▶ **AIM**: Please write the next part of the forum thread about the "fake" military Huffman bicycle, not the rows, picking up where it stops.

▶ **QUOTED TEXT**:
··········

# "fake" Huffman



## jeep44 (Jul 30, 2013)

Here's my "fake" military Huffman-I don't know if I will ever come across a wartime frame, so I made this up from a pre-war Huffman-the wheels, hubs, handlebars and grips are all military parts, and the rest of the bike is period-correct Huffman, like the chainguard ,kickstand, and reflector. I'm not sure that Bevin bell is the right one-it's a Bevin, but seems a bit small. The seat cover is not right, but I haven't gotten to that yet. I don't have the truss rod brace yet,either.


----------



## Stony (Aug 6, 2013)

Looks good!


----------



## decotriumph (Aug 6, 2013)

I think it looks great. Nice job.


----------



## bikecrazy (Aug 6, 2013)

love those .120 spokes!


----------



## jeep44 (Aug 6, 2013)

I notice someone snagged an Eclipse front hub for cheap on ebay a day or two ago. I was watching it, but forgot to bid:o. Well, I hope it went to someone restoring a military bike.


----------



## Rustafari (Aug 6, 2013)

Looks awesome! I love those flat military colors.


----------



## jeep44 (Sep 3, 2013)

··········

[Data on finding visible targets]
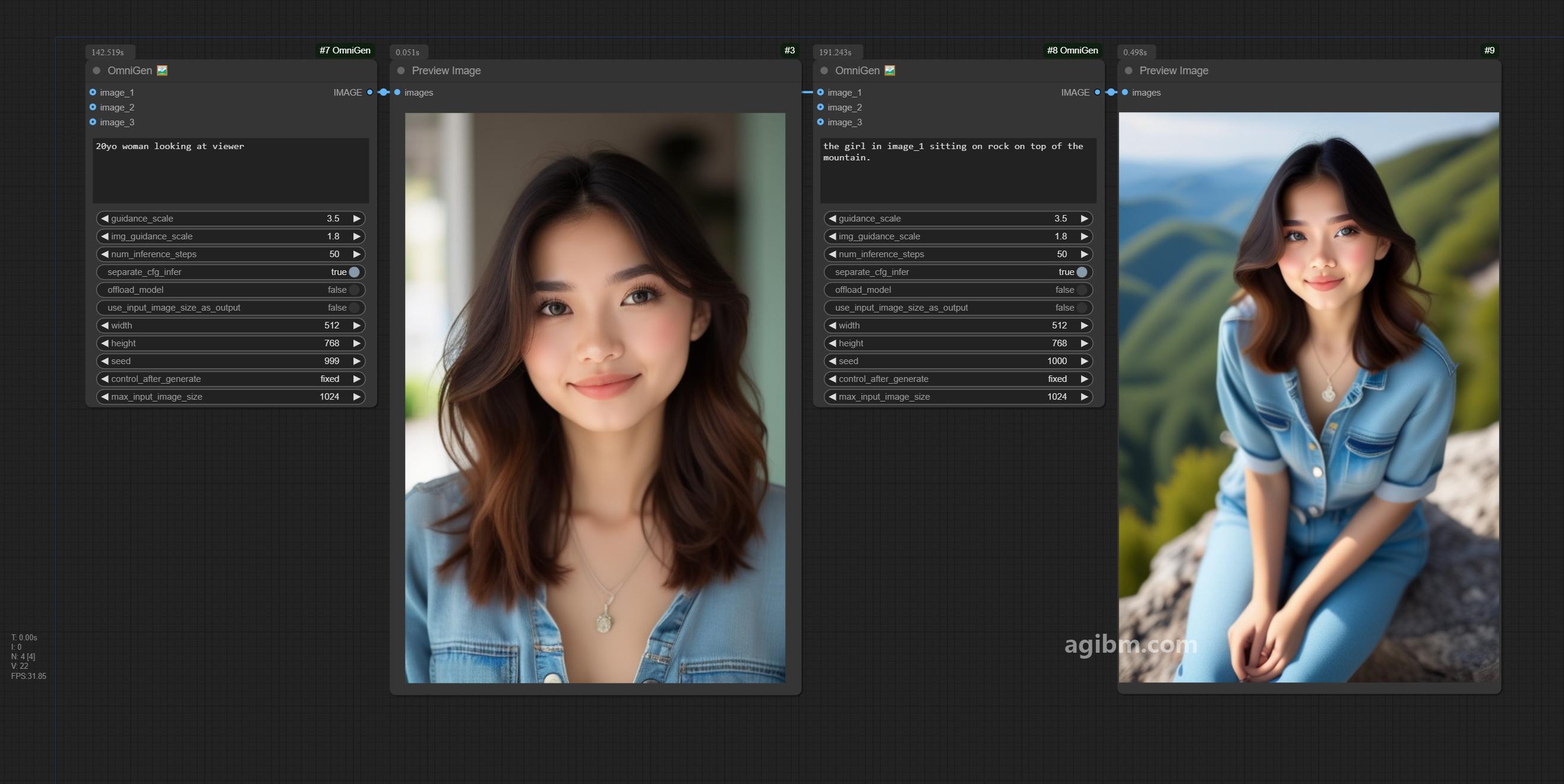Enable use_input_image_size_as_output on node #7
Screen dimensions: 1564x784
pyautogui.click(x=230, y=307)
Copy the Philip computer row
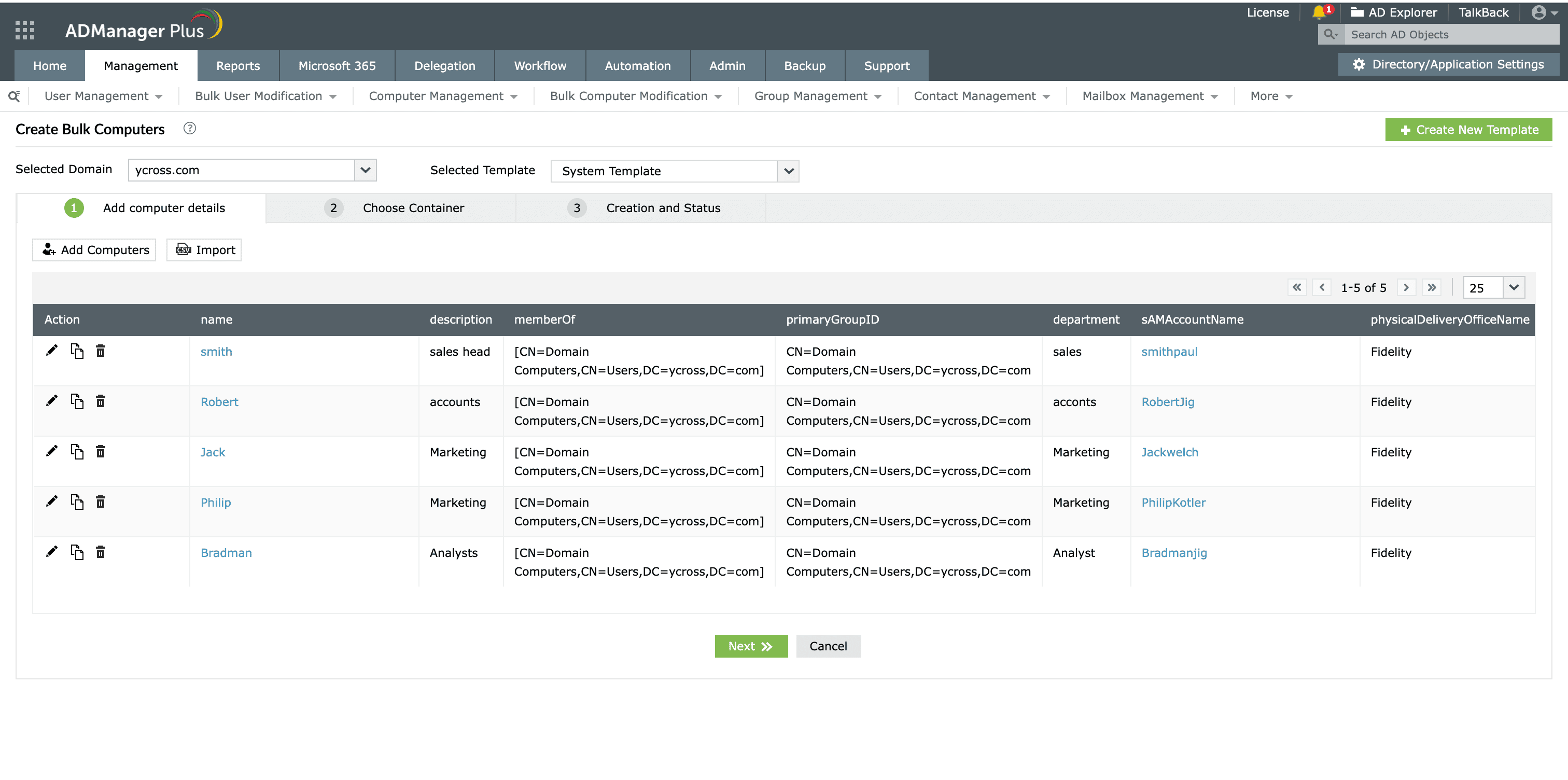1568x780 pixels. tap(77, 502)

··········

▶ **EXERCISE ANSWER**:
I made a couple of improvements today that are barely noticeable to anyone else, but made a quantum leap in correctness to me-I replaced the unknown fenders with a set of period-correct Huffman fenders, so now I have corrected that often-neglected detail-the angle of the rear fender stay is now almost horizontal with the ground, as it should be. I replaced the postwar civilian Delta Winner light ( I had hammered out the raised letters with a dolly) with a proper unmarked "Winner" (with the little screw in the tail). I replaced the home-made tire pump bracket with an original, and finally, I added a lower truss rod bracket. All that remains now, is to replace the pre-war frame with a wartime one. Definitely easier said than done......


----------



## DJ Bill (Oct 12, 2013)

Did you happen to hang onto the old non correct parts? They would be a step up for my bike if you want to let go of any of them.


----------



## jeep44 (Oct 13, 2013)

Sorry, but I'll probably use them on one of the other project bikes I have waiting to be looked at around here.


----------



## MrColumbia (Oct 13, 2013)

Nice job. The bell looks like the correct one.


----------



## jkent (Oct 13, 2013)

Did you see the correct military set of wheels that sold on EBay a few weeks ago sold for $700 
http://www.ebay.com/itm/131000594393?ssPageName=STRK:MEWNX:IT&_trksid=p3984.m1439.l2649


----------



## jeep44 (Oct 13, 2013)

Yes, I was watching that one just to see where it would end up. It was worth it, IMO.


----------



## jeep44 (Oct 13, 2013)

MrColumbia said:


> Nice job. The bell looks like the correct one.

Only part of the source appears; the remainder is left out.